Imagine eating a brussel sprout that tastes like chocolate or wallpaper that changes colour and design as the season changes. As the technology advances and the software tools radically simplify the process of molecular-level design, a whole new professional field based on building things at the most microscopic scale will be opened up for forward-thinking designers and engineers.  


AR/VR Experience Curator

Virtual reality (VR) and augmented reality (AR) are hot trends at the moment, and many designers already have firsthand experience with these technologies through decades of advances in gaming and entertainment. But these innovations are also set to shake up the world of engineering and design. Building design, automotive engineering, training for dangerous jobs like oil rig maintenance, and educational experiences are just a few areas where AR and VR will prove to be tremendously valuable.

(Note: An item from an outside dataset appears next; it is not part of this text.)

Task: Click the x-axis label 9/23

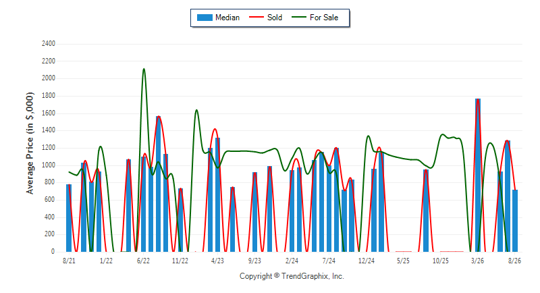Action: [254, 261]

While 3D content creation is a standard skill requirement for an entertainment professional, it is likely to be an entirely new field for many architects, manufacturers and educators. Moving forward,  we will see many skilled professionals move toward becoming AR and VR experience curators across a variety of industries since people who know how to bring these kinds of experiences to life will be in great demand.


Next steps

To prepare for the exciting opportunities and challenges that lie ahead, students, individual designers, manufacturers and governments will need to invest in the tools and educational skills necessary to make this world of new jobs and possibilities a reality. The machines aren’t taking over, but they are helping us reach a world where we’ll be able to push more boundaries than ever before and hopefully improve the overall quality of human life.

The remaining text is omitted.